-------- Given entries --------
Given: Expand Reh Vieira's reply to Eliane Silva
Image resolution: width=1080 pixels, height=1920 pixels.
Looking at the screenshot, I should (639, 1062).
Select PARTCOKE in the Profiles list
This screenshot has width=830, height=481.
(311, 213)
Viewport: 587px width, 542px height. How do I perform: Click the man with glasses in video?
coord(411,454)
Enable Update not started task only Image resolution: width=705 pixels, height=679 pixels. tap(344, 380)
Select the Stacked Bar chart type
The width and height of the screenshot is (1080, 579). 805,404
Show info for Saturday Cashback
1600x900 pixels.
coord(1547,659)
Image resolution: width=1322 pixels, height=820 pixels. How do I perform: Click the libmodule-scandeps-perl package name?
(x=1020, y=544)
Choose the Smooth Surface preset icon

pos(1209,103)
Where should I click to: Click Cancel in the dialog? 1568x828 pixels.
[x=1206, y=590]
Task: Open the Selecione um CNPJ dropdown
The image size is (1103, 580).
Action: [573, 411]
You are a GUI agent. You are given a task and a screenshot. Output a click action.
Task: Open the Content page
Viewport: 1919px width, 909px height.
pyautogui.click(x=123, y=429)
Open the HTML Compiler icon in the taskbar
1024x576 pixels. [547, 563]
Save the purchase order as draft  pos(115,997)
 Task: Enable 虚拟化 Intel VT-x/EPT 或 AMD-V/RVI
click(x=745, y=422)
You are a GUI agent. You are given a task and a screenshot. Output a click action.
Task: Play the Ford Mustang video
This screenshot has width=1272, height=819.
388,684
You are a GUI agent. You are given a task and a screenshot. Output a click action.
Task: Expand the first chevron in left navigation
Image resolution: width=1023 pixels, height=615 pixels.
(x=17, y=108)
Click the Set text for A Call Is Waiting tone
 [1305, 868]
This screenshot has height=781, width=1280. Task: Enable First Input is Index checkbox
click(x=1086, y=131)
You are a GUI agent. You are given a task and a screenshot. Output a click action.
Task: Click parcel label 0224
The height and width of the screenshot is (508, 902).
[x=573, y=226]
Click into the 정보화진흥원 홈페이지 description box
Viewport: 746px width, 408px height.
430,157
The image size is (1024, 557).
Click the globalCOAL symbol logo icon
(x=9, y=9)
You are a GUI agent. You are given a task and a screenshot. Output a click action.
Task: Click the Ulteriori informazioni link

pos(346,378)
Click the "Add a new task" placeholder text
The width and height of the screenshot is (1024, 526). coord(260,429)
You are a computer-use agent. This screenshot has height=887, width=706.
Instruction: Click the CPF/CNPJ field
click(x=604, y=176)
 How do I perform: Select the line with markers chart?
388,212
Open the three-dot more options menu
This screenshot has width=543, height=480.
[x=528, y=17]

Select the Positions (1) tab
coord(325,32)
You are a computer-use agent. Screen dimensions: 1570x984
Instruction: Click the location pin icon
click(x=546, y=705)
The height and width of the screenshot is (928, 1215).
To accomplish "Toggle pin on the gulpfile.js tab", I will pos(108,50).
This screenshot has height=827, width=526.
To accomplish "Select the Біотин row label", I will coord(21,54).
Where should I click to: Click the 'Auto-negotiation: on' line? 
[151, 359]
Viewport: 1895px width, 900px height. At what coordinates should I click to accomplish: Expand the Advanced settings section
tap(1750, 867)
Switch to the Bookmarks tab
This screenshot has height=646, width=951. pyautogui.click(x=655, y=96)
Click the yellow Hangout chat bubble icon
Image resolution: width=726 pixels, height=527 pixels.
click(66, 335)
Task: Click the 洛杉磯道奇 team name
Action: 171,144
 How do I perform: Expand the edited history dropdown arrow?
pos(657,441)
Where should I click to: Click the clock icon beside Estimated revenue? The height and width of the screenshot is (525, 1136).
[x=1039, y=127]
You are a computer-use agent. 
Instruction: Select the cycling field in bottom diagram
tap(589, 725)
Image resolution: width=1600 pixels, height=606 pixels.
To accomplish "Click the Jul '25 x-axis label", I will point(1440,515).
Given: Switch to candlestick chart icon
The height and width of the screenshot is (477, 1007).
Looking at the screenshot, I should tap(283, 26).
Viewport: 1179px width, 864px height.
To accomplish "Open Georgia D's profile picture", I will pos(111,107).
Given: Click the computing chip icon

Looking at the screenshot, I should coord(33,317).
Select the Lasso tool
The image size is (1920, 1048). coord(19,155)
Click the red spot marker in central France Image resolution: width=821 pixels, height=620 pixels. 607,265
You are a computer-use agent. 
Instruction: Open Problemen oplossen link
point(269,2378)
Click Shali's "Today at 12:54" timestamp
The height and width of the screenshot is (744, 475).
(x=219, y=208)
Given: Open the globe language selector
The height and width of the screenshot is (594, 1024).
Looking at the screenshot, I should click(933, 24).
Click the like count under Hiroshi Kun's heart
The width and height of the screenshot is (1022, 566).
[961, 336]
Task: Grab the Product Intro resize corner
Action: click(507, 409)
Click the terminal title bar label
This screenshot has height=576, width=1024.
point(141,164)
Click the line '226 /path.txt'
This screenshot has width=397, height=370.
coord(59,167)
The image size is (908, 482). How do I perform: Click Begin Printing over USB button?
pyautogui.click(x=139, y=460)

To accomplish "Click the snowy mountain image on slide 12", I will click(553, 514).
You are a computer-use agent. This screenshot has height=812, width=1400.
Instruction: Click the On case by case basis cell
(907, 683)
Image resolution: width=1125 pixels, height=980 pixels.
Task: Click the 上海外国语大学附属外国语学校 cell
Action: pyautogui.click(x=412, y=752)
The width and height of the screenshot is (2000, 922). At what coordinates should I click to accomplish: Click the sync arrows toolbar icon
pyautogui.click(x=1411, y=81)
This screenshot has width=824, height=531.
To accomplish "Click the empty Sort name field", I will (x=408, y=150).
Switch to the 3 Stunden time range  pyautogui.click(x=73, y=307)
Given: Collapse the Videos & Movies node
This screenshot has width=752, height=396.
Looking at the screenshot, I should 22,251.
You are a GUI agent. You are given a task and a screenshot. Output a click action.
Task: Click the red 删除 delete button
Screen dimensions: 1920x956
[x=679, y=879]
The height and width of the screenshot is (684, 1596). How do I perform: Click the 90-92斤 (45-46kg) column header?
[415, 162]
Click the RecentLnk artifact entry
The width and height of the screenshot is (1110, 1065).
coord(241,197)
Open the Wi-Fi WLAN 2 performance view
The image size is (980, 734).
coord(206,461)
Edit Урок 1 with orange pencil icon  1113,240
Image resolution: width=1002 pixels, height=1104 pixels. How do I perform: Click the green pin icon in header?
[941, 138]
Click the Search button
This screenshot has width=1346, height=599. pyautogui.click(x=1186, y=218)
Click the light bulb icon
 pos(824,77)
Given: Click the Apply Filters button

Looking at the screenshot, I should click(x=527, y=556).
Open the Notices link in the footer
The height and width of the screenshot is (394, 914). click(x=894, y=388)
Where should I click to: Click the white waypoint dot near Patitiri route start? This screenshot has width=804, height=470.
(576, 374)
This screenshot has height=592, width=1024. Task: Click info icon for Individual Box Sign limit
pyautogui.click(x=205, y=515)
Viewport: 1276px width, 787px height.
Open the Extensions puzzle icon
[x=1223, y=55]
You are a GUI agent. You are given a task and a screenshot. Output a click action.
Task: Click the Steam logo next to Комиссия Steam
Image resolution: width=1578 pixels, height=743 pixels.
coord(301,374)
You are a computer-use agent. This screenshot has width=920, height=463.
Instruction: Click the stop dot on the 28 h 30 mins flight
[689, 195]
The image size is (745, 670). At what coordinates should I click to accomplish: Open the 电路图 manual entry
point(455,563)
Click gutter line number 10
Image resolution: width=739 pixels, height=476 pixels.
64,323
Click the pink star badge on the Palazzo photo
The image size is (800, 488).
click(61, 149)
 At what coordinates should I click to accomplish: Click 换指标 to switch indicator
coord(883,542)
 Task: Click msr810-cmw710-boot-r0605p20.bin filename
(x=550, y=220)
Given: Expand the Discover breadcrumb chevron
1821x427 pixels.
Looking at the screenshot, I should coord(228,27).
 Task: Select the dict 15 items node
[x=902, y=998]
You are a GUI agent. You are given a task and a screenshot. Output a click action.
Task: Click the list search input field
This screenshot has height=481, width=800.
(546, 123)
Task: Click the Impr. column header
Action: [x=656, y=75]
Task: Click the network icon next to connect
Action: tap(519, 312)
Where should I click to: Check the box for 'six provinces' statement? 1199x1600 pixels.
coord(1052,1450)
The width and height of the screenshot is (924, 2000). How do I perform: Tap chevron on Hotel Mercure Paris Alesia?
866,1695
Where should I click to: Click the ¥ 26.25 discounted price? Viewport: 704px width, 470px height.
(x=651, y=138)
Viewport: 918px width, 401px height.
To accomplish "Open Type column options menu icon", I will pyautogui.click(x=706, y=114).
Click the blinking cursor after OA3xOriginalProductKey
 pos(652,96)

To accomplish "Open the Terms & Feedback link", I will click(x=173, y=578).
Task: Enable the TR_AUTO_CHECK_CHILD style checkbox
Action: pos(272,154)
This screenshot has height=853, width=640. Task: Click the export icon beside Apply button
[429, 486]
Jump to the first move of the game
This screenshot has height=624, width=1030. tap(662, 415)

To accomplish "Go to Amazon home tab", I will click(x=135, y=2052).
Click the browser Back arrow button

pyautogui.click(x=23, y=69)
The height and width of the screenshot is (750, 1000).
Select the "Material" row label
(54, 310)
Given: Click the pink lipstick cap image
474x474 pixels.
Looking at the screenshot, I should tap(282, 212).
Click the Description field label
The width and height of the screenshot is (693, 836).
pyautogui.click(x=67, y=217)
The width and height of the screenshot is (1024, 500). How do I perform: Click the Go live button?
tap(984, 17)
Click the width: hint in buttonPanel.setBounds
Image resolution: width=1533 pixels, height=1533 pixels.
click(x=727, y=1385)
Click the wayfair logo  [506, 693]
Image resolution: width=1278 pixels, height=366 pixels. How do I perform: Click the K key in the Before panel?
--------
• _Exercise brief_: Search the data above for the word "computer". Copy each line it is in.

• _Reply to the exercise_:
You are a computer-use agent. This screenshot has height=887, width=706.
You are a computer-use agent. Screen dimensions: 1570x984
You are a computer-use agent. 
You are a computer-use agent. 
You are a computer-use agent. This screenshot has height=812, width=1400.
You are a computer-use agent. This screenshot has width=920, height=463.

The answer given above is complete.